Dataset records:
--- START ---
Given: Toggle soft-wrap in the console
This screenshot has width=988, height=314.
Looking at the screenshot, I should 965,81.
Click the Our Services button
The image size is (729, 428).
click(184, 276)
--- END ---
### Instruction
Duplicate the records above line for line, keeping every character the same.

### Result
Given: Toggle soft-wrap in the console
This screenshot has width=988, height=314.
Looking at the screenshot, I should 965,81.
Click the Our Services button
The image size is (729, 428).
click(184, 276)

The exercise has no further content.